Single by Cold Chisel

from the album East
- B-side: "Rising Sun"
- Released: 9 May 1980
- Recorded: March–April 1980, Paradise Studios, Sydney
- Genre: Pub rock; pop;
- Length: 3:27
- Label: WEA
- Songwriter: Don Walker
- Producer: Mark Opitz

Cold Chisel singles chronology
| "Choirgirl" (1979) | "Cheap Wine" (1980) | "My Baby" (1980) |

= Cheap Wine (song) =

1980 single by Cold Chisel

"Cheap Wine" is a 1980 single from Australian rock band Cold Chisel. The second single from the album East, it was released in May, a month before the album. It reached number 8 on the Australian charts, the band's first top-ten single, and would eventually remain the band's second highest chart performance. It has been described as, "one of Don's finest commercial songs."

==Details==

The song first appeared in live sets in April 1980, and was recorded in one or two takes with no demo. Lyrically, its theme is, "the small pleasures of drinking for greater freedom". Author Walker said, "It's about someone who's on the drinks, but still having a great time. I can relate to that - in the seven years Cold Chisel have been together, we've only had enough money to drink the last two and a half. If you get into that lifestyle and start to enjoy it, you tend to stay that way even when the money comes in."

Producer Opitz said, "Cheap Wine" was obviously written as a single, something to follow "Choirgirl". If you listen to it, it has many of the same structural elements - where the chorus falls, where the bridge falls, where the backing vocals come in. And that was no accident." Moss said that he may initially have thought the song was too commercial, but the chord progressions were enough to stop it from being too poppy.

Barnes (front) flanked by Walker and Moss, in the music video

Composer Don Walker said the song was, "a cobbled together song. The two verses were from two different ideas and the chorus came in quite late, and a middle bit from somewhere else.

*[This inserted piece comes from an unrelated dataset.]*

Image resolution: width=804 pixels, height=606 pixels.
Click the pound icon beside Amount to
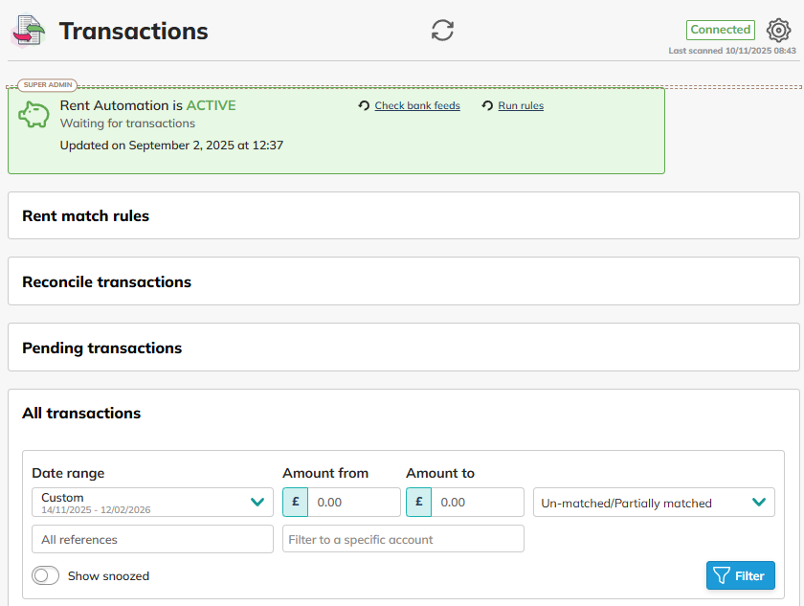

From memory, this was bolted together on the day, in the frenzy of writing and the euphoria of the first few days at Paradise Studios recording East."

A promotional video was shot for the song, featuring Barnes walking around an apartment, getting dressed, and taking his oversize three litre bottle of Coca Cola out of his fridge. Shot by Peter Cox, it shows footage of a cockfight in one scene. It was filmed at Roger Langford's apartment in Elizabeth Bay on 10 and 11 April, where the cover for East had been shot. Barnes wore a T-shirt depicting a woman drinking Coca Cola, with the logo, "Coke - The Real Thing".

The B-side was Barnes' first solo song-writing credit, "Rising Sun". A rockabilly song, it was inspired by Barnes' then-girlfriend, Jane, travelling to Japan.

==Reception==

The single was picked up by a number of commercial radio stations when released.

Reviewed in RAM at the time of release, it was described as, "another excellent song from Mr Walker, a stunning vocal performance from Jimmy Barnes." The reviewer does note that, "this track may not please some of the die hard head-bashers, but will certainly broaden their appeal via the airwaves."

Rolling Stone Australia called "Cheap Wine", "a wonderful song with a soulful verse and a boogie chorus which sounds momentarily like early Faces." RAM said, "All of Cold Chisel's abilities and image fused into superb rock song. The lovely verse melody over rolling piano, solid chugging chords, one of the best bridges since Dragon's "April Sun in Cuba"... and lyrics for anyone who has looked back through a wine glass darkly."

In January 2018, as part of Triple M's "Ozzest 100", the 'most Australian' songs of all time, "Cheap Wine" was ranked number 41.

==Charts==
===Weekly charts===

| Chart (1980) | Peak position |
|---|---|
| Australia (Kent Music Report) | 8 |

===Year-end charts===

| Chart (1980) | Position |
|---|---|
| Australia (Kent Music Report) | 69 |

==Certifications==

Certifications for "Cheap Wine"
| Region | Certification | Certified units/sales |
| New Zealand (RMNZ) | Platinum | 30,000^{‡} |
^{‡} Sales+streaming figures based on certification alone.